Le monde se divise en deux catégories: les humains avec chien et les autres. Impossible pour les seconds d’imaginer le quotidien des premiers. C’est tout un univers qui leur échappe, où gravitent granulés désodorisants pour aspirateur (contre l’odeur de poil mouillé), service d’assistance nutrition par téléphone (on estime que 1 chien sur 4 est obèse), CD d’aboiements à vertu antistress, horoscopes ( www.astrotoutou.com). Ils ignoreront à jamais l’existence de gamelles jetables autoadhésives, de ramasse-crottes « façon étui de cravate », de colliers à spray froid radiocommandés (pour pétrifier l’animal s’il fait une bêtise ou s’il aboie trop), de traducteurs importés du Japon pour décrypter n’importe quel « ouaf! », et même de système GPS pour pister les chiens chasseurs (chez le Finlandais Benefon)… Bref, fini, la vie plan-plan du chien-chien à sa mémère. Le canidé 2003 est branché. Et débordé.

Pour bien comprendre ce phénomène, deux analyses.D’abord: « Plus les gens ont l’impression que leur animal fait partie de la famille, plus ils ont envie de le traiter aussi bien qu’eux-mêmes », note le Dr Larry Hawk, président de l’ASPCA (équivalent de notre SPA), cité par « The Guardian ». Ensuite: plus le clébard est petit, plus le transfert affectif est fort. Et, même si les propriétaires de chiens n’ont heureusement pas tous cédé aux sirènes parfois délirantes de la « dog attitude », ces données en demeurent pertinentes. Selon Jean-Pierre Digard, chercheur au CNRS et auteur des « Français et leurs animaux » (Fayard), nos toutous sont parfois « traités comme des enfants, dont ils représentent, au fond, des substituts. Pour eux, on ne regarde pas à la dépense. »

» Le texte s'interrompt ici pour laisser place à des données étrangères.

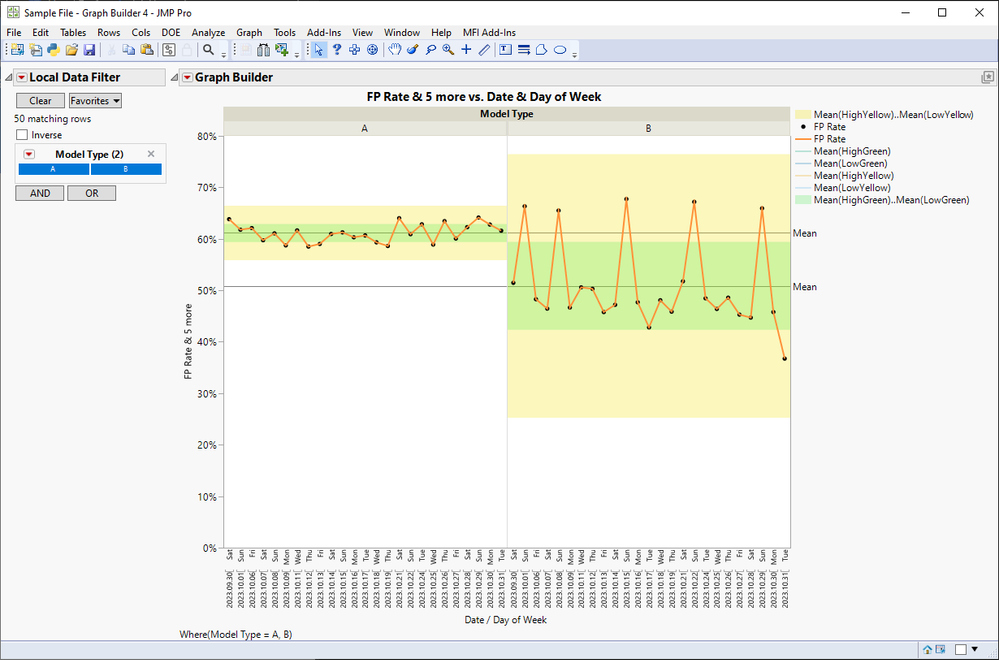Select the magnifier zoom tool

(x=448, y=50)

« Ce que nous aimons surtout dans nos animaux de compagnie, c’est leur dépendance et l’image d’être supérieurs et tout-puissants qu’ils nous renvoient, poursuit Jean-Pierre Digard. Cette image nous est d’autant plus précieuse que la réalité quotidienne la bafoue. » La bête est devenue un faire-valoir , un prolongement narcissique de soi, un signe extérieur du paraître: si je peux m’offrir le meilleur, Médor y a droit aussi. D’où le développement d’un marché du luxe, où fleurissent parfums (Oh, My Dog!), accessoires siglés Hermès, Gucci, Burberry, Vuitton ou ceux vendus dans les temples de la branchitude parisienne, telle la boutique Colette… D’où, aussi, l’élaboration d’aliments de plus en plus pointus, qui veillent à préserver leur coeur, leurs dents, leur transit intestinal, leur ligne ( voir l’article en page 20). Henri Lagarde, PDG de Royal Canin, estime ainsi que le marché de la nutrition santé va se multiplier par cinq d’ici à 2010. Les toutous mieux nourris que les hommes? Chez le fabricant Husse – spécialiste de la livraison à domicile – on parle même aujourd’hui de « produits de qualité humaine ». Miam!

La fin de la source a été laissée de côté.